I-TEAM: Attorney takes aim at BRPD’s strip search policy

The troubling new allegations pouring out of the Brave Cave this week— that officers strip searched a mother and her three boys.
Published: Feb. 23, 2024 at 5:48 PM CST|Updated: Feb. 23, 2024 at 6:35 PM CST

BATON ROUGE, La. (WAFB) - The troubling new allegations pouring out of the Brave Cave this week— that officers strip searched a mother and her three boys— only adds to a growing list of complaints that all center around one policy within the Baton Rouge Police Department. Now, attorney Thomas Frampton is pushing for a federal judge to force the agency to make changes.

“The strip search policy that led to all of these lawsuits and has been plaguing this department for years is somehow still on the books so it’s clear that absent of a federal judge coming in and literally forcing BRPD to do the right thing that nothing is going to change,” said Frampton.

Currently, the BRPD policy allows officers to strip search someone if they have reasonable suspicion that the person has guns or drugs on them. Frampton says that policy goes against a decades-old Supreme Court ruling and has already cost taxpayers in East Baton Rouge Parish.

WAFB’s Scottie Hunter asked Frampton why there seems to be a delay in changing the policy if it has already cost taxpayers thousands of dollars in settlement costs.

“I can’t fathom the answer to that,” said Frampton. “It’s clear they don’t care about Baton Rouge citizens’ constitutional rights. It’s clear they don’t care about public safety but at the very least you would think they would care about taxpayer dollars.”

Back on New Year’s Day 2020, BRPD officers can be seen on body camera video strip searching a teenager and his brother in broad daylight on a busy Baton Rouge street. Because of what happened during that incident, the city-parish handed over $35,000 to make a lawsuit in the case go away. Since the WAFB I-TEAM exposed the arrest and alleged beating of Jeremy Lee inside the Brave Cave, there have been more than a dozen similar complaints of abuse at the secretive facility. Many of the people who were allegedly taken to the Brave Cave also claim they were strip searched there.

A grandmother says she was taken there, strip searched and faced a body cavity search back in June 2023 after she and her husband were pulled over for a traffic stop. When officers searched her car and found prescription pills mixed in the same bottle, she alleges they took her to the Brave Cave even though she tried to tell them she had proof of her prescription for the medication.
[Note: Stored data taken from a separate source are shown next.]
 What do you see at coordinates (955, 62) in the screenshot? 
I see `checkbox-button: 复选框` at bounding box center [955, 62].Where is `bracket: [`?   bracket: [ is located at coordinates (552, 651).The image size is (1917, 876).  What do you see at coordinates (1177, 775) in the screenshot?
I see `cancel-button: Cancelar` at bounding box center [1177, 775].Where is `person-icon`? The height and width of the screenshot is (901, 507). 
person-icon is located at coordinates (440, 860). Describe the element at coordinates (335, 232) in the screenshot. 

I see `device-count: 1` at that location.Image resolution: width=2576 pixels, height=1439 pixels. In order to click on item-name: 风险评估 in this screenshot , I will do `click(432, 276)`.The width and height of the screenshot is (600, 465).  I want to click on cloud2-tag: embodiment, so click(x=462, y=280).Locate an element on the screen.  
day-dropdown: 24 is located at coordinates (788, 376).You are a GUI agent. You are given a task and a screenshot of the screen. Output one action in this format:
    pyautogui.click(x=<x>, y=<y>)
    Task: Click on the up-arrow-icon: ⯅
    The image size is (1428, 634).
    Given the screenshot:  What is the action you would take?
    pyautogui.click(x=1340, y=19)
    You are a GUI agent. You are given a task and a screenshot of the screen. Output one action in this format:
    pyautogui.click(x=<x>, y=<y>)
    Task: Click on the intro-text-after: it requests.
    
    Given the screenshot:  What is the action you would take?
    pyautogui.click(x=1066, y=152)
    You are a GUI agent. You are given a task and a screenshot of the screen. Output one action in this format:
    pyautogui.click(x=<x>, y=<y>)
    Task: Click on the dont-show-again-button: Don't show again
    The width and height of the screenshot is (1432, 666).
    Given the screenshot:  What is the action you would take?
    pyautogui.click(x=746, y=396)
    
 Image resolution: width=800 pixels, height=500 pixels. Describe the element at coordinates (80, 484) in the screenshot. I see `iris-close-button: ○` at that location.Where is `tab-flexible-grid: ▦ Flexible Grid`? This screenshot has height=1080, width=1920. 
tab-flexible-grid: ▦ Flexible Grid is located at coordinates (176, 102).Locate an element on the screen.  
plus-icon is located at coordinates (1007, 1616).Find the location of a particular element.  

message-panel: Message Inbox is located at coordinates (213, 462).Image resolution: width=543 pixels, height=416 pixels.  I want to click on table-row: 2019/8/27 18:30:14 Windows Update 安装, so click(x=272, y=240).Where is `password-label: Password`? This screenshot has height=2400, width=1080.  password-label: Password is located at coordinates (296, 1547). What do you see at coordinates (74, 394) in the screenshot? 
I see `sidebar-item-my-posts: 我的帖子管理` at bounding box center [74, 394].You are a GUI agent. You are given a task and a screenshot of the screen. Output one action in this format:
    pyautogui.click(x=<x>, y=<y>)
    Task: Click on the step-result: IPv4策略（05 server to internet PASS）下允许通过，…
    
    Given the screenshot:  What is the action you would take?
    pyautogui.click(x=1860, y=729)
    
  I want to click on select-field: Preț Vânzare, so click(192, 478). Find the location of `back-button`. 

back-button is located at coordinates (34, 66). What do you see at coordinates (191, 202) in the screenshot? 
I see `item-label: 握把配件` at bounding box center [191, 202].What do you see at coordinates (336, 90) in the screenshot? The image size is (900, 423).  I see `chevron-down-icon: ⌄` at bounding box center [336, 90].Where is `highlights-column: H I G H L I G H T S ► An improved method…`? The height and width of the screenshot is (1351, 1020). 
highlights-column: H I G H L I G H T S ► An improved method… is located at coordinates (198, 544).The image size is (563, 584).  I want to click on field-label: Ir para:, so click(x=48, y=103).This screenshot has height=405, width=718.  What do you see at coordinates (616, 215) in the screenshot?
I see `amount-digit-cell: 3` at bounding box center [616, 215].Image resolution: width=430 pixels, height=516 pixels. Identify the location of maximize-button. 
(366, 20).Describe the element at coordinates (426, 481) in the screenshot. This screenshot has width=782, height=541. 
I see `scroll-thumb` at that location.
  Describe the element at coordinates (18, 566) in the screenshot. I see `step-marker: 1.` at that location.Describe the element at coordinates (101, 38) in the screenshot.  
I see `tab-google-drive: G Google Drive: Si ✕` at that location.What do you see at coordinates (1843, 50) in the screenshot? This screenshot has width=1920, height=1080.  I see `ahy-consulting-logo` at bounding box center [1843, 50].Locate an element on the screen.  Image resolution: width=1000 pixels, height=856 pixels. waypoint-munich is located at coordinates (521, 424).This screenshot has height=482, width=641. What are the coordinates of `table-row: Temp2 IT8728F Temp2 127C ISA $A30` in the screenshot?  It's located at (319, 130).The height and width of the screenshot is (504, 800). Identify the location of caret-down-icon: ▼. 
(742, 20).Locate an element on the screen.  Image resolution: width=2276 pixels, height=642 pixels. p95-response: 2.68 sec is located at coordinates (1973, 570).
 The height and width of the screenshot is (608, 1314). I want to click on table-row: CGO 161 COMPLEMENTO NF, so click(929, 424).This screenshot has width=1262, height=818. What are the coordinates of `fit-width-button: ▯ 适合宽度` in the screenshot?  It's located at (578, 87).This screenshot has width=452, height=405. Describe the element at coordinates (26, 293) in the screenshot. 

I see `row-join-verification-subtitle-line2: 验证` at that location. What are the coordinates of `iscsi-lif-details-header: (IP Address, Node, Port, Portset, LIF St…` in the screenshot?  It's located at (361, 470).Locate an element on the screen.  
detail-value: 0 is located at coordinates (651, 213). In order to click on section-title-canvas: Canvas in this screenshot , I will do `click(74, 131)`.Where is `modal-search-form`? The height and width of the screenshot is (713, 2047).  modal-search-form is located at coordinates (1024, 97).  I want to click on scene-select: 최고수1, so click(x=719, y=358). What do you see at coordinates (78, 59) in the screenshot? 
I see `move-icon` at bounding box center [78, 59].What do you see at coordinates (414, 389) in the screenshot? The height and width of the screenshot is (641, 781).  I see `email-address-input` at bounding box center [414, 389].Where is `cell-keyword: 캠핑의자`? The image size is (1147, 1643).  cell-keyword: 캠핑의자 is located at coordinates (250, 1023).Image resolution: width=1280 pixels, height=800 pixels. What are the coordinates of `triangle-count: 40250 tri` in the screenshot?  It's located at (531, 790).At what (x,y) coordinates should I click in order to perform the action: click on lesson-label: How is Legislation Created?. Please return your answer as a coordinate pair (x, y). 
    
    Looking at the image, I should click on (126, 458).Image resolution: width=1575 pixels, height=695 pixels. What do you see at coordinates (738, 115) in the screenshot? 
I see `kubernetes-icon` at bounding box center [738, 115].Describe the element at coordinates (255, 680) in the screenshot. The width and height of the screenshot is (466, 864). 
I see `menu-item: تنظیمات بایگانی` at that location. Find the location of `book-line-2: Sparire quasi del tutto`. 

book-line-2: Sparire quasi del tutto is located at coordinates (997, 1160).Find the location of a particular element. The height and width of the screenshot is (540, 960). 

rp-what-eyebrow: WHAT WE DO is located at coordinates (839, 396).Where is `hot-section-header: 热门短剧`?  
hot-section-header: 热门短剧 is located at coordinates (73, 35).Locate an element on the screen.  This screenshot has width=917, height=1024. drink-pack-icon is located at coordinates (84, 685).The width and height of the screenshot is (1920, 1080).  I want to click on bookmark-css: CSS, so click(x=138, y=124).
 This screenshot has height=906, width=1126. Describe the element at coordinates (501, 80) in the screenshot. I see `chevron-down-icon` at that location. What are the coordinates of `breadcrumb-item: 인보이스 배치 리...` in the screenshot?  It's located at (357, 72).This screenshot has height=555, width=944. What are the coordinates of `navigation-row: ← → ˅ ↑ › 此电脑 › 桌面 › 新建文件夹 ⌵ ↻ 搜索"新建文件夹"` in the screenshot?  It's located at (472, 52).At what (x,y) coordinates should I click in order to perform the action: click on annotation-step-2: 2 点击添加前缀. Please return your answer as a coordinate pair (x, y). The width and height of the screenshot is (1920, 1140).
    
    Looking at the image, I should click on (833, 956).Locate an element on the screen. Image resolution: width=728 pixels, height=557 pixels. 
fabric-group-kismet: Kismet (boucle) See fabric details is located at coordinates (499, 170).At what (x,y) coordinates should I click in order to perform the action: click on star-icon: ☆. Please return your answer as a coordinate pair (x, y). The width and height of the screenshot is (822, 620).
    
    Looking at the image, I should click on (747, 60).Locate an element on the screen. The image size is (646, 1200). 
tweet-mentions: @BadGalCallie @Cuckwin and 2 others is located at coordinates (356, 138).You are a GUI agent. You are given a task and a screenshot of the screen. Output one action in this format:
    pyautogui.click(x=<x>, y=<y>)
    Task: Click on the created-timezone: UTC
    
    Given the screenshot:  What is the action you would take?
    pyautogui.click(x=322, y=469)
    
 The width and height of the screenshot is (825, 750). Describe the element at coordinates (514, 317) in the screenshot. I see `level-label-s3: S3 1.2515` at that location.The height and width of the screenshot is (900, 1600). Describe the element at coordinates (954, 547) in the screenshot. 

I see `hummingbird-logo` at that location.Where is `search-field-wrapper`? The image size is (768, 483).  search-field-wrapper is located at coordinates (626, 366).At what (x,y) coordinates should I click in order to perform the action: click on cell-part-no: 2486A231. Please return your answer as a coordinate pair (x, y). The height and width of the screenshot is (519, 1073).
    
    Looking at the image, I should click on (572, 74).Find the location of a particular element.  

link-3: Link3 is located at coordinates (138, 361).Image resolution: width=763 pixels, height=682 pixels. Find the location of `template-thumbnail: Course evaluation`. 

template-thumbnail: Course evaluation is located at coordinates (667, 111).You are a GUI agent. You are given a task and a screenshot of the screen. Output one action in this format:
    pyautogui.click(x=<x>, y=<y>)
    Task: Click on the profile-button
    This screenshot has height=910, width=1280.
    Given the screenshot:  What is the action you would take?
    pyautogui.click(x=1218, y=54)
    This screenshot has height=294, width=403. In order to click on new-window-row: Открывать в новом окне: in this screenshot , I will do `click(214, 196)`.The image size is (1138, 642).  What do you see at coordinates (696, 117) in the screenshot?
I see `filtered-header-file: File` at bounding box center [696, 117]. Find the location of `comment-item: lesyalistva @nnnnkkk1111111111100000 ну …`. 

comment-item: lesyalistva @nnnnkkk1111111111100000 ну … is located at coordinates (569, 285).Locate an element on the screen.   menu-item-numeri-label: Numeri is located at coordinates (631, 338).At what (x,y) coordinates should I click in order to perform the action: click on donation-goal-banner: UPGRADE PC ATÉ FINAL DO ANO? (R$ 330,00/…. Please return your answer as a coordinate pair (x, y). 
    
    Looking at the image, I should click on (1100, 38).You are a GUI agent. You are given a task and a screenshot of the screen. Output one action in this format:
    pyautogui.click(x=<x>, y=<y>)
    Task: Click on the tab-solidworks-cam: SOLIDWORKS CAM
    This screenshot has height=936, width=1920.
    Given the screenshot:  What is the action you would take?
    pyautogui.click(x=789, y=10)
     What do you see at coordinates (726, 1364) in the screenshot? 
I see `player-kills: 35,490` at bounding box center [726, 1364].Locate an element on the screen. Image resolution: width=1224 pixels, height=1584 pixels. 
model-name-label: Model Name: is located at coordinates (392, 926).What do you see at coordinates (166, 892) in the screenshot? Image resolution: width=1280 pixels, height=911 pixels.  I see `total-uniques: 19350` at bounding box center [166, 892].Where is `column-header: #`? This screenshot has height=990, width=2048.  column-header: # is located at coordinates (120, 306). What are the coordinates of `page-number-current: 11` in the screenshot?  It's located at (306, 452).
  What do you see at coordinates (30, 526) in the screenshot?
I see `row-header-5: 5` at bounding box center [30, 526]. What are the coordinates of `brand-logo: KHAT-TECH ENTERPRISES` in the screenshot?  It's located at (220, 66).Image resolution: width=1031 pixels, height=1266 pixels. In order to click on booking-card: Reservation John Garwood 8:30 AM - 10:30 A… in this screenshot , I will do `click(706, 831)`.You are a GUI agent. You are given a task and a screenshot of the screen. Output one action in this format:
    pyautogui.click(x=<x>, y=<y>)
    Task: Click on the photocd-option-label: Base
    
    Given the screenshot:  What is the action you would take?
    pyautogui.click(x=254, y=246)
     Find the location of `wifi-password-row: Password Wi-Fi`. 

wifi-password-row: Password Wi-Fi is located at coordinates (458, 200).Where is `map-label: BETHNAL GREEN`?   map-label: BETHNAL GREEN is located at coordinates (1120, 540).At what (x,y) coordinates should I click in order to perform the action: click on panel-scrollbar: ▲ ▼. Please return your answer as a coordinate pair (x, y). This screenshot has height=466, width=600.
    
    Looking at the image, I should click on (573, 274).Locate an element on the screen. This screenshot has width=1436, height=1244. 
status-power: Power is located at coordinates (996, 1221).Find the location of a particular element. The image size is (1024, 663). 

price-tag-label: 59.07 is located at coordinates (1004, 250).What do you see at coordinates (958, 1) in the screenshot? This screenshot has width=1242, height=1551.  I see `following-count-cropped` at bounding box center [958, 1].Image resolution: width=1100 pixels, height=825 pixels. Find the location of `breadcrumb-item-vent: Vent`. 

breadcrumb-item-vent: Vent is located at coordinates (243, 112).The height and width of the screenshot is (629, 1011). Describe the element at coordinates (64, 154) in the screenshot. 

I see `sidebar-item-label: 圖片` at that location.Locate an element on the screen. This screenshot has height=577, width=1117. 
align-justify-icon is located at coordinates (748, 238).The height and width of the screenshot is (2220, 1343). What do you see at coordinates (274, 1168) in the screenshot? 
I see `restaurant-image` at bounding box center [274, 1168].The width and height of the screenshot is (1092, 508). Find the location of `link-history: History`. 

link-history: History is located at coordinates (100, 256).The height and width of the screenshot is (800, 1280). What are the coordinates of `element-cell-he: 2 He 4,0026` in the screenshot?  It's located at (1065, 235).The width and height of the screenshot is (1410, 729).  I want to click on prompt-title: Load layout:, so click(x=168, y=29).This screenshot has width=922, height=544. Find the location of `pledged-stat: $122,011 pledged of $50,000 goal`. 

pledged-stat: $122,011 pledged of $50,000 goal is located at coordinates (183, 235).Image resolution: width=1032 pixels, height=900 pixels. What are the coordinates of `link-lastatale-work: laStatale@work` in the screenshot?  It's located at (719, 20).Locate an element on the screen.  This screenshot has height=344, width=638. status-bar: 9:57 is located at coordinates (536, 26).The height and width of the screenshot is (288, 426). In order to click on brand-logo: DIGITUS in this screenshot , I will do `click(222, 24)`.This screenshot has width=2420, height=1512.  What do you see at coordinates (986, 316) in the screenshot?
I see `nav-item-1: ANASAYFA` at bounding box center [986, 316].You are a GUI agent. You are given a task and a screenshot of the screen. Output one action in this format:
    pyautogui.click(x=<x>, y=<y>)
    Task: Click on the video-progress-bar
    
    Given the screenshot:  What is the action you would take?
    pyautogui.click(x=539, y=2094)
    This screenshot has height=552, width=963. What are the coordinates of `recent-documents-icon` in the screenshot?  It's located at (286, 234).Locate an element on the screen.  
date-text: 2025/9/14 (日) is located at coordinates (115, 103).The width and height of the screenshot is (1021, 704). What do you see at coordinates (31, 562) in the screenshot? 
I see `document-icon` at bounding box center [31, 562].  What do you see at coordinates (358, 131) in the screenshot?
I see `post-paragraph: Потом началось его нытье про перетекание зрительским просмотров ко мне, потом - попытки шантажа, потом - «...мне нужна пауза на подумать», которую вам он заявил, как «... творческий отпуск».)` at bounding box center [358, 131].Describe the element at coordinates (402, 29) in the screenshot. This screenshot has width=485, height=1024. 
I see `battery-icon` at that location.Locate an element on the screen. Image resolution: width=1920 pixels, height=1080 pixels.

RELATED: https://www.wafb.com/2023/09/15/i-team-woman-alleges-she-faced-body-cavity-search-inside-brave-cave/

Four officers, including a high-ranking deputy chief have been arrested after they allegedly beat a man in their custody and then tried to get rid of the body camera video that showed the beating. The case also stems from a strip search that happened inside a bathroom.

RELATED: https://www.wafb.com/2023/09/28/i-team-warrants-issued-4-brpd-officers-3-custody/

Earlier this week, a mother claims she and her sons were all strip searched inside the Brave Cave and that her 11-year-old son was sexually assaulted in the process. Frampton says it is clear the department needs to act now.

“What’s happening should concern everyone in Baton Rouge,” said Frampton. “Under the Louisiana constitution, private citizens have the right to resist with force of violence when law enforcement is engaged in an illegal search or seizure. Somebody is going to get very badly hurt, I fear, if the lawyers involved and the leadership involved don’t bring BRPD practice into compliance with the constitution.”

Dozens of candidates interviewed to be the next top cop in Baton Rouge late last year. One of them, Cliff Ivey, who serves as the Assistant Chief of the Central Police Department said changing the policy would be the first thing he would tackle in the role.

“As I read it now, it’s posted on the department’s website. Strip searches of non-arrestees are permitted solely on the basis of articulable reasonable suspicion. That is legally indefensible and constitutionally offensive,” Ivey said during his interview.

Thomas Morse, Jr., the man who actually got the job as the chief of the Baton Rouge Police Department, is currently reviewing every departmental policy within his first 100 days including the strip search policy. Frampton believes the agency cannot afford to keep the policy in place as it stands.

“The chief, the mayor or the city council members… if any one of them wanted to actually step up and put an end to this, it could be done tomorrow,” said Frampton.